*Dataset excerpts*
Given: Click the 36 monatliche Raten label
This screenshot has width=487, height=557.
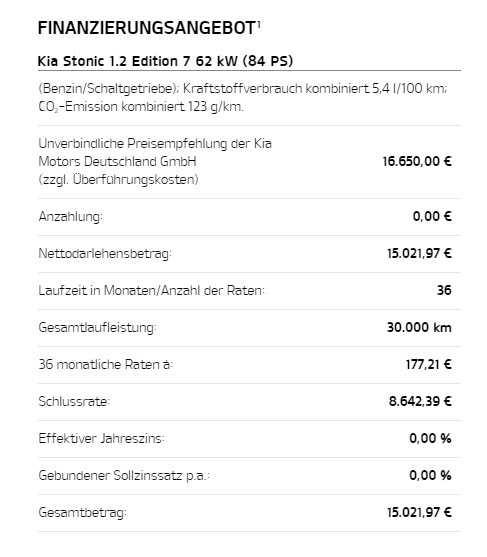Looking at the screenshot, I should tap(105, 364).
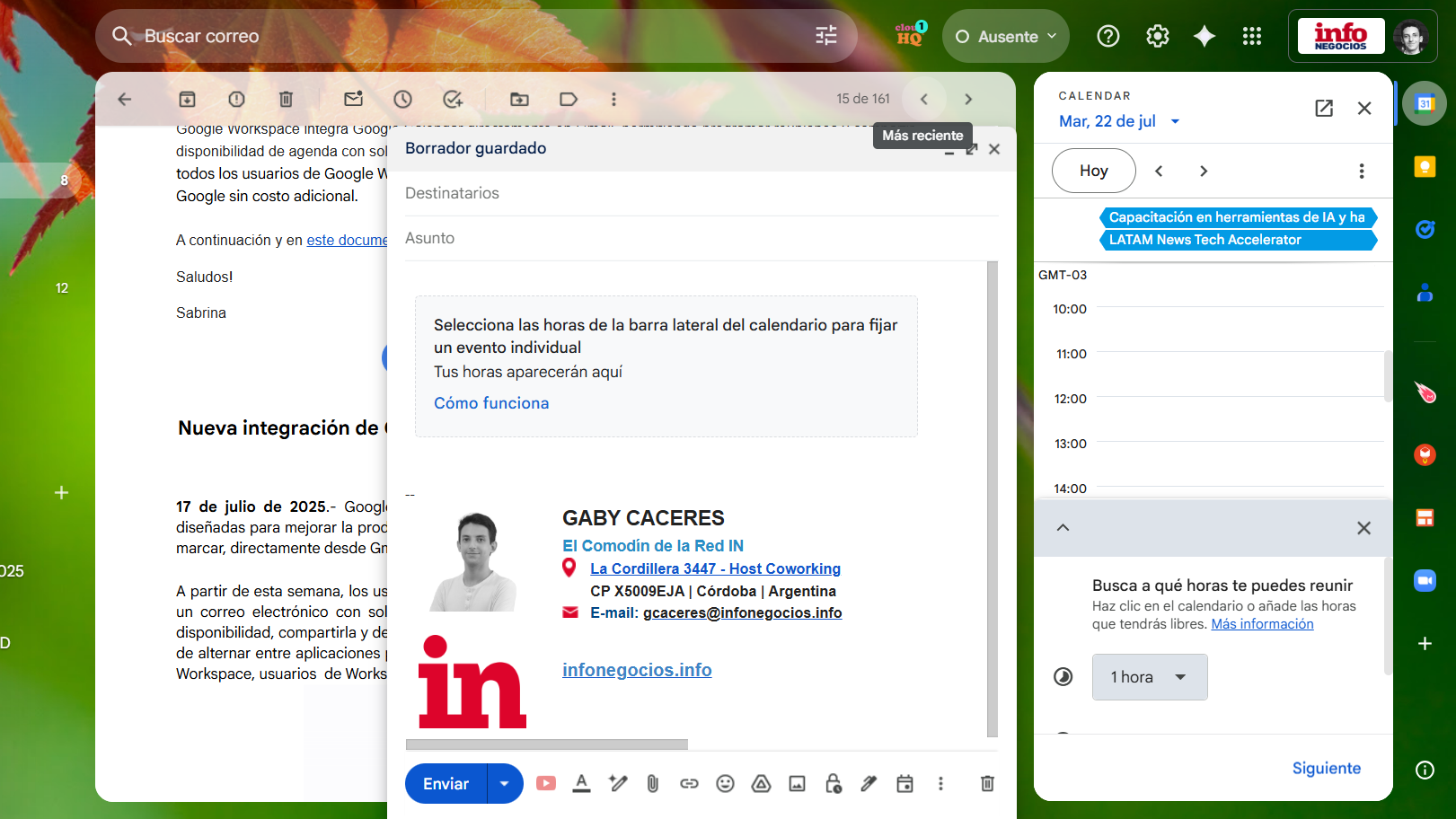Image resolution: width=1456 pixels, height=819 pixels.
Task: Click the Cómo funciona link
Action: coord(491,403)
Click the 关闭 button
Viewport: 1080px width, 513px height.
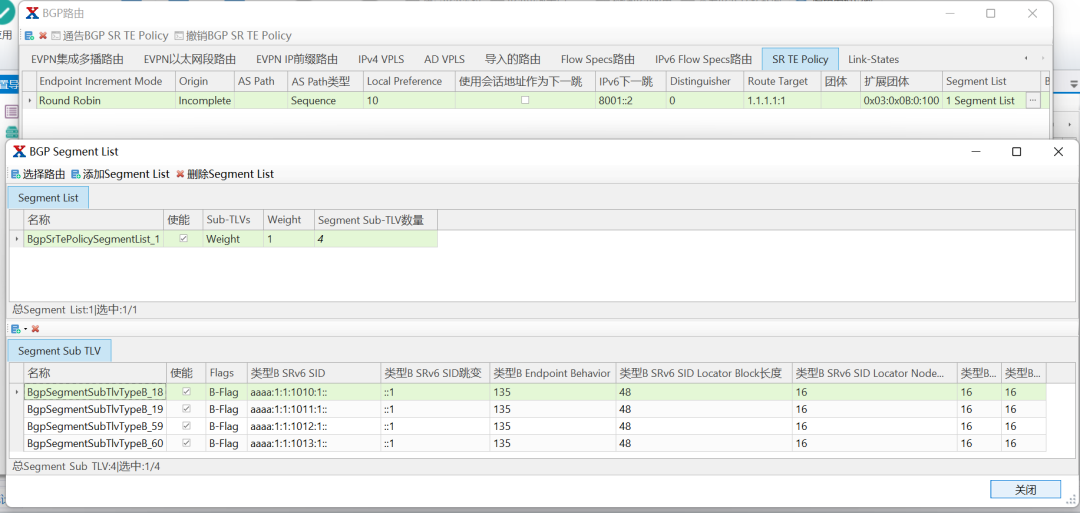pyautogui.click(x=1025, y=489)
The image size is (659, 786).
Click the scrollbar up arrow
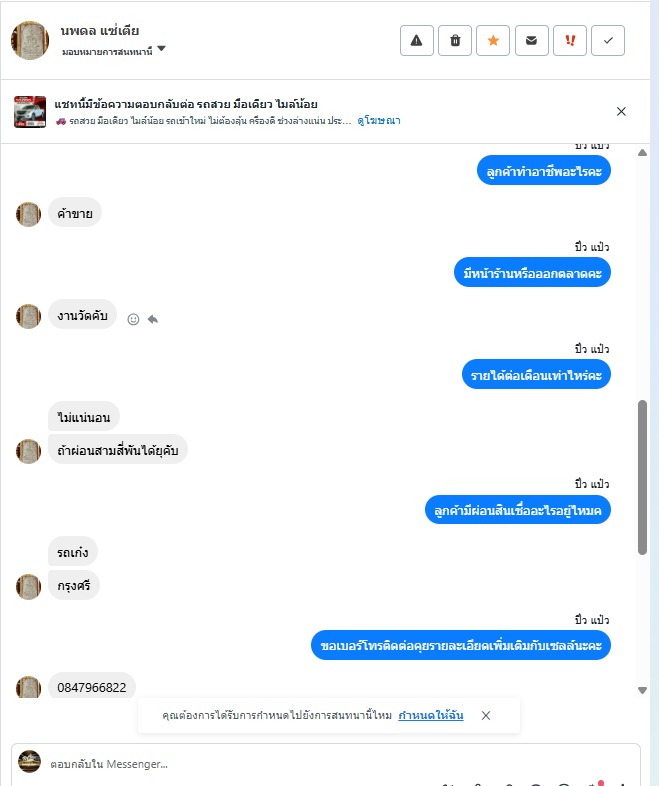642,153
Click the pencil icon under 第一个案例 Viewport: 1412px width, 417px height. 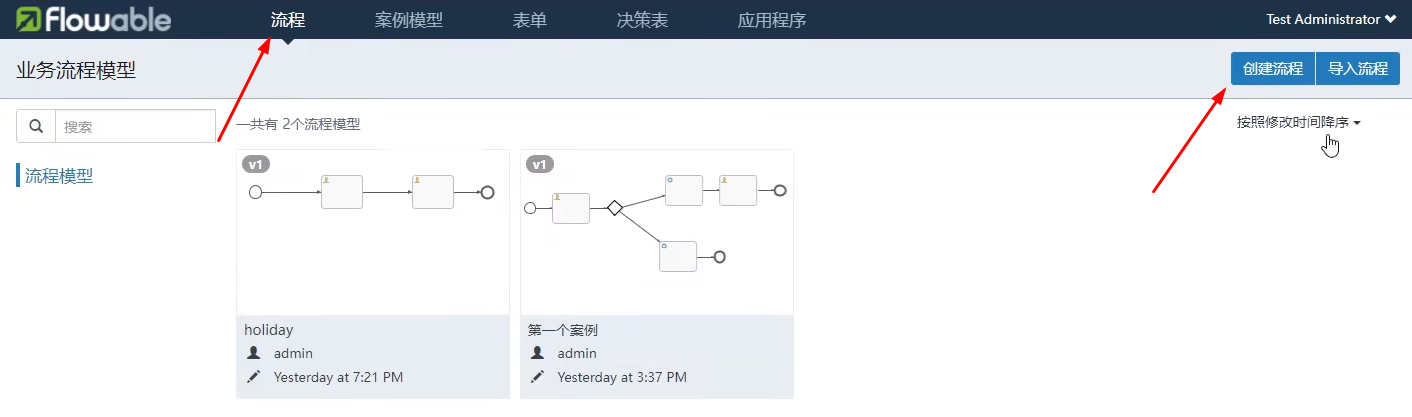(x=538, y=377)

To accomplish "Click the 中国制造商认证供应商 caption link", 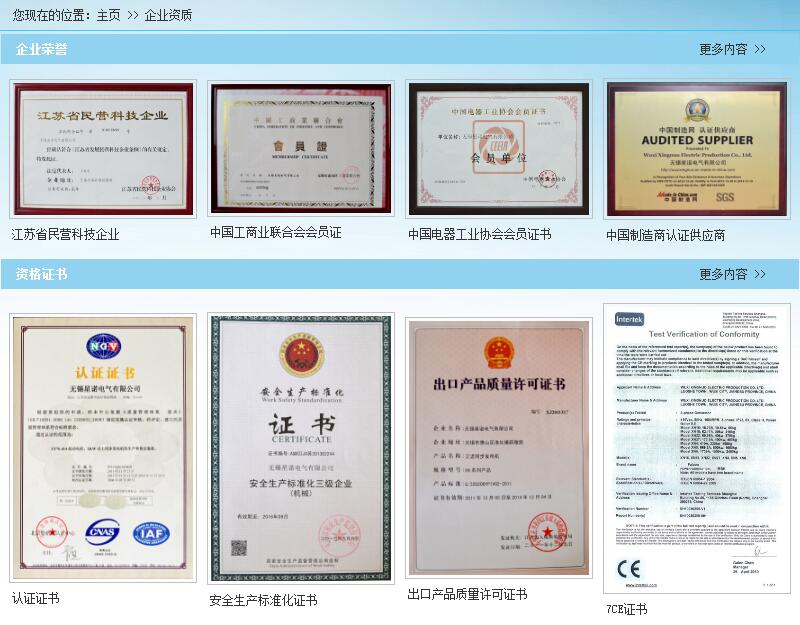I will pyautogui.click(x=665, y=235).
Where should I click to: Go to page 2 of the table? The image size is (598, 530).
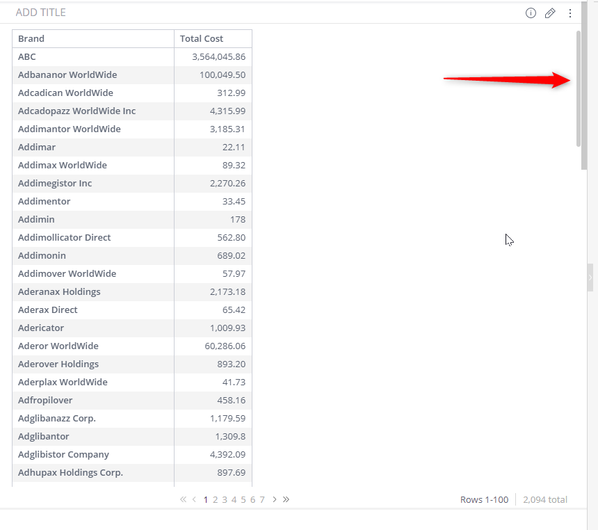point(215,499)
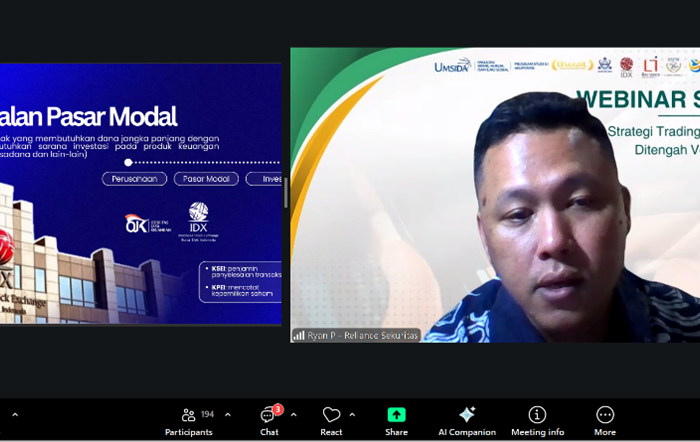Expand the Participants options chevron
Viewport: 700px width, 442px height.
click(x=227, y=414)
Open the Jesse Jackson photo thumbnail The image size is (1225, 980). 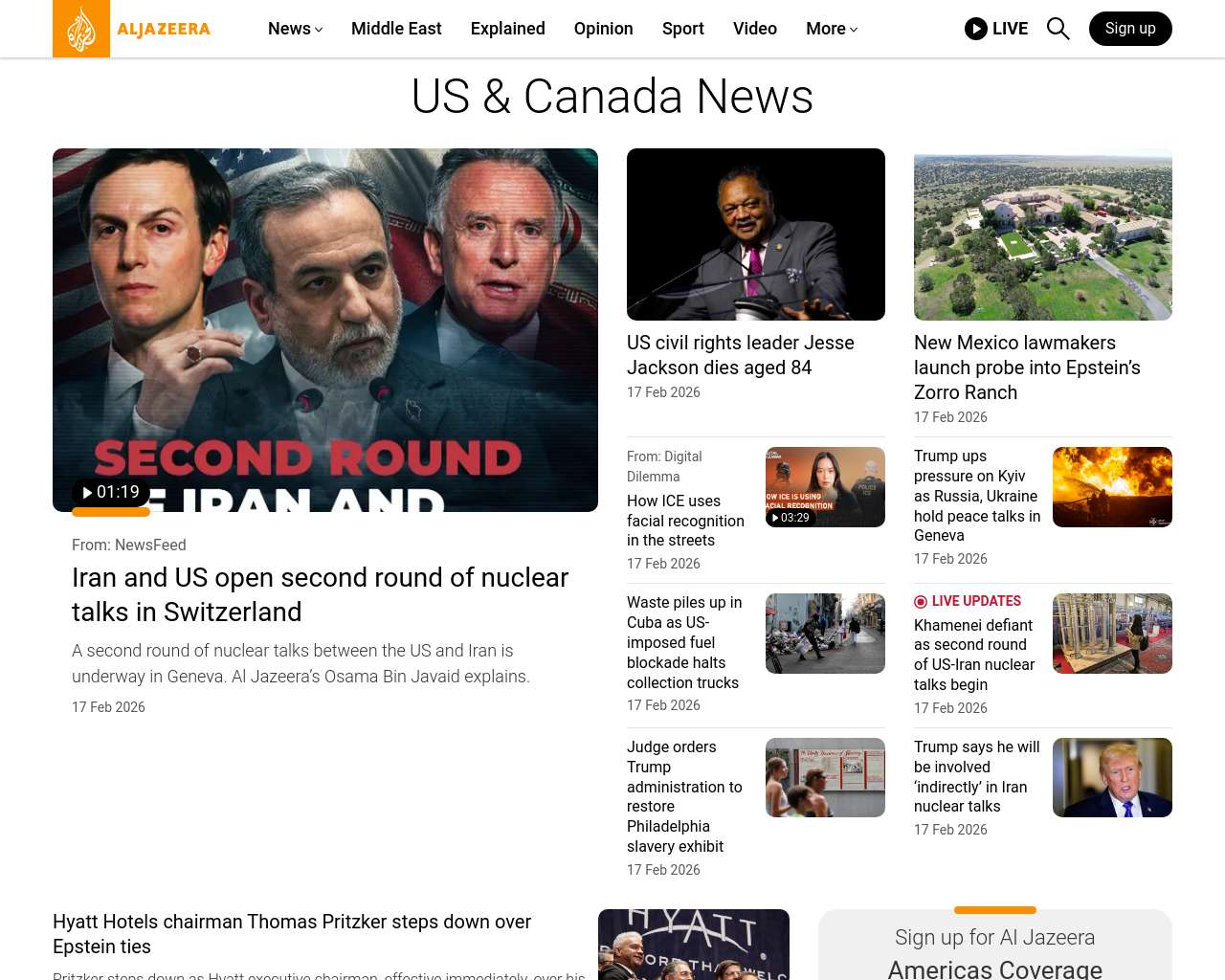755,234
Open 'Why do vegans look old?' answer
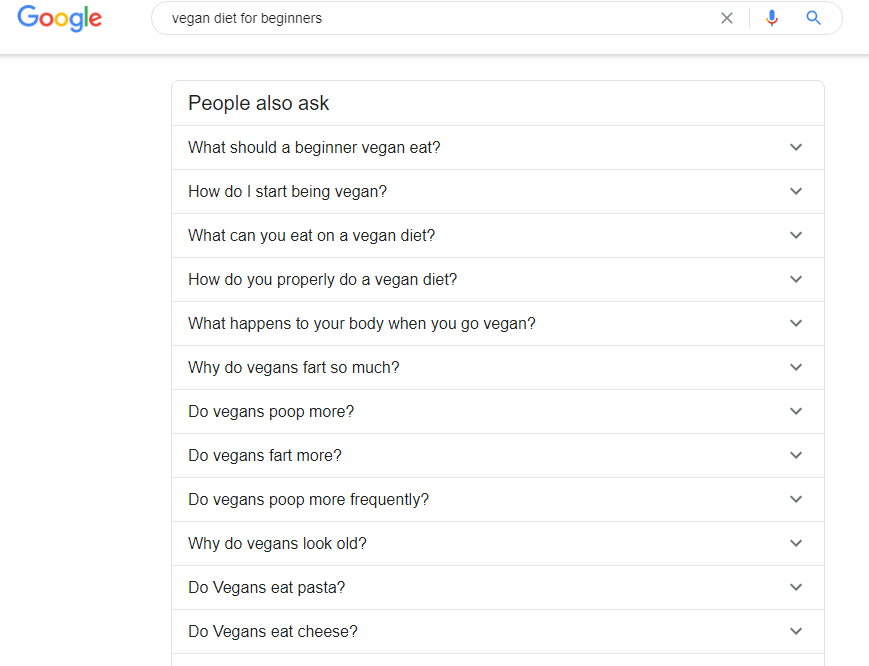869x666 pixels. tap(498, 544)
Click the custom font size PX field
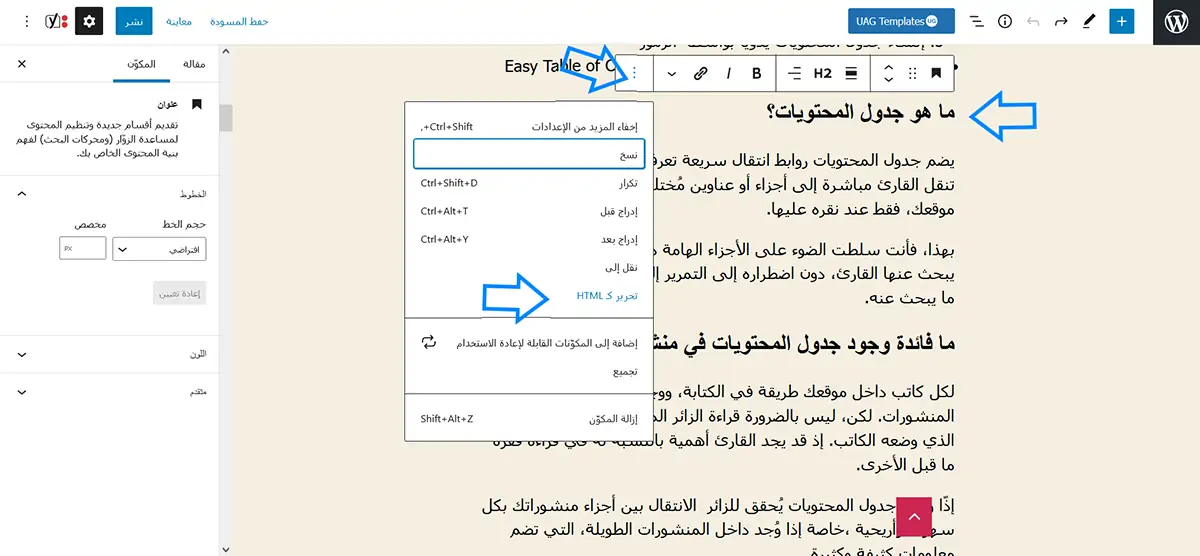 pyautogui.click(x=83, y=248)
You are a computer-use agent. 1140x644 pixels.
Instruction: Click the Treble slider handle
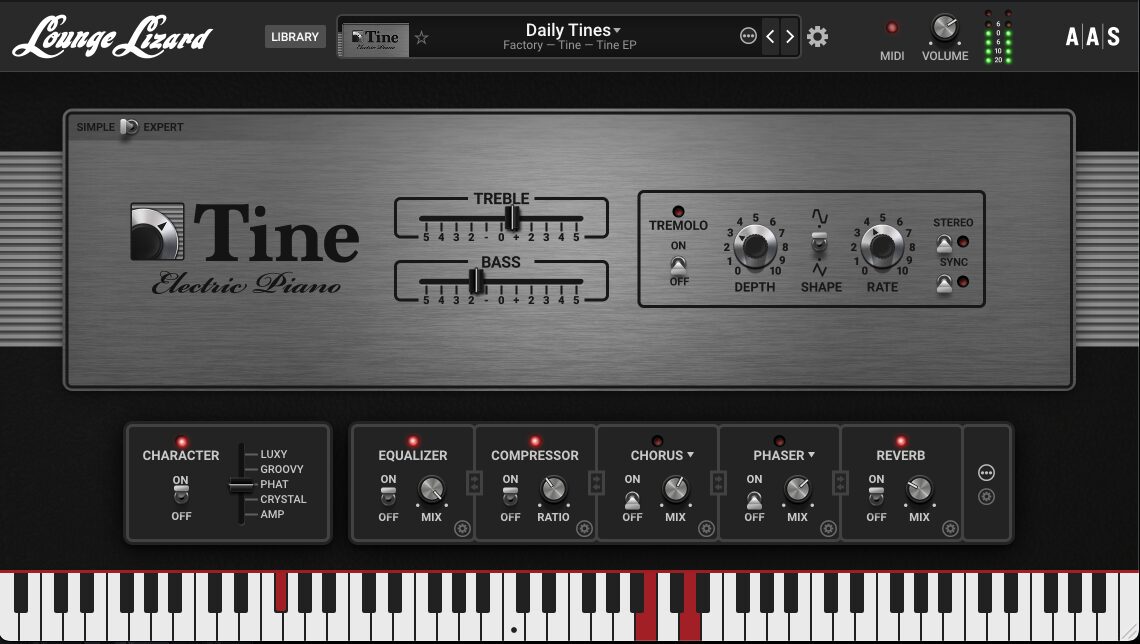512,218
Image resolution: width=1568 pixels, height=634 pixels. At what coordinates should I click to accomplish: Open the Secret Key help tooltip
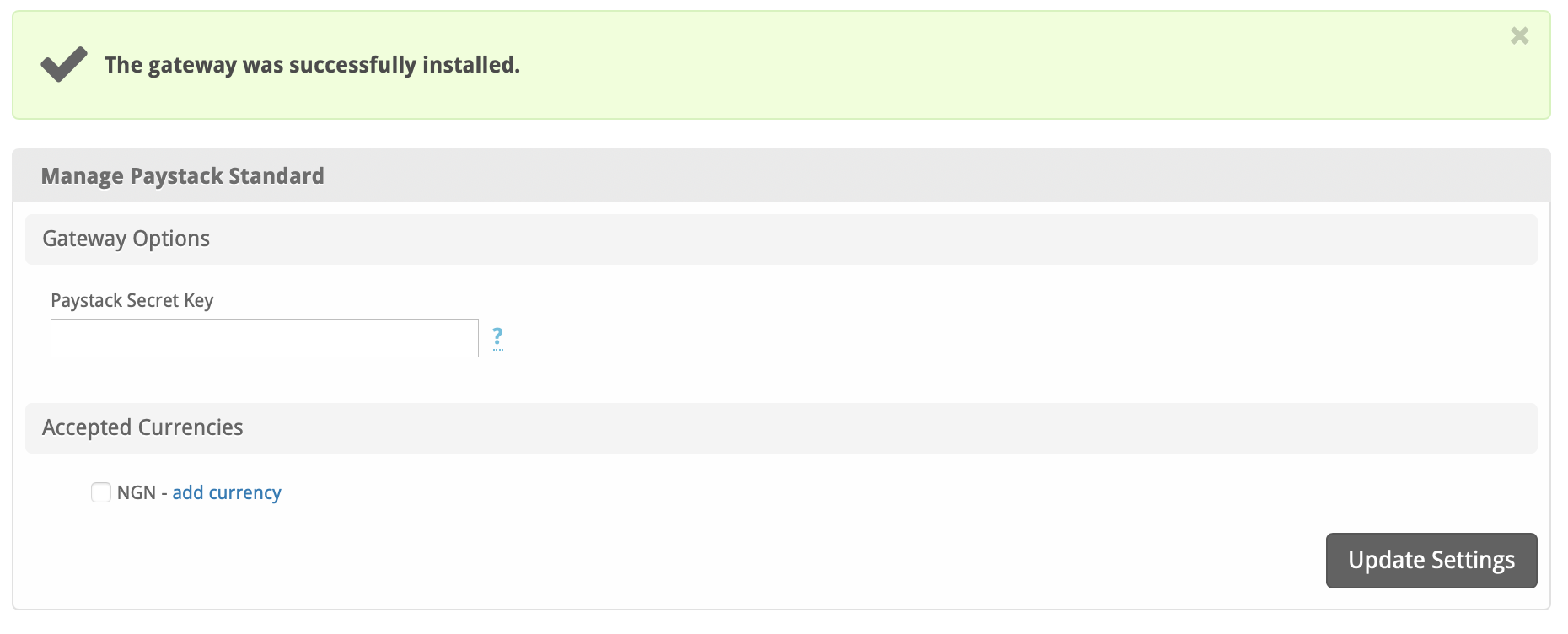(497, 337)
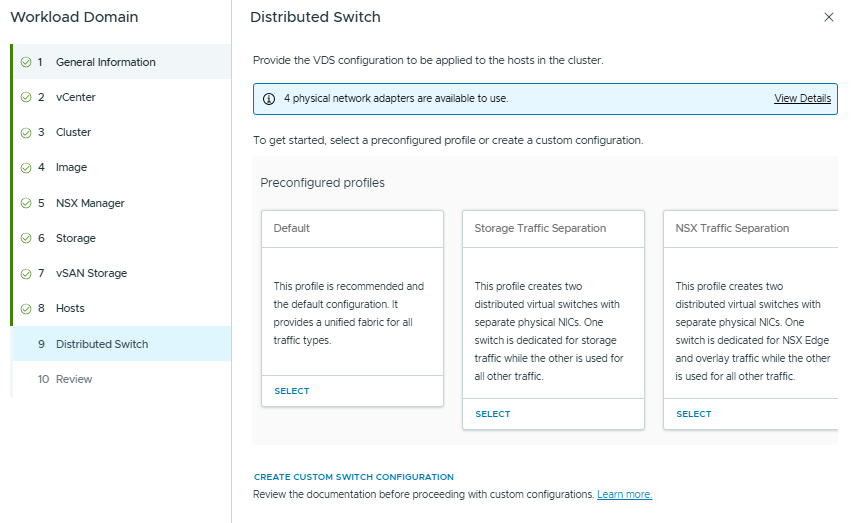Open the Distributed Switch step in sidebar
The image size is (853, 523).
point(101,344)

*Task description*
Reproduce the lines of the listing exactly, starting at the one that contains "Image resolution: width=1568" and continuing through the final line, but leave out the pictures.

*Result for this exercise*
Image resolution: width=1568 pixels, height=634 pixels. At what coordinates should I click to accomplish: Open the Secret Key help tooltip
(497, 337)
Open the Distributed Switch step in sidebar
The image size is (853, 523).
point(101,344)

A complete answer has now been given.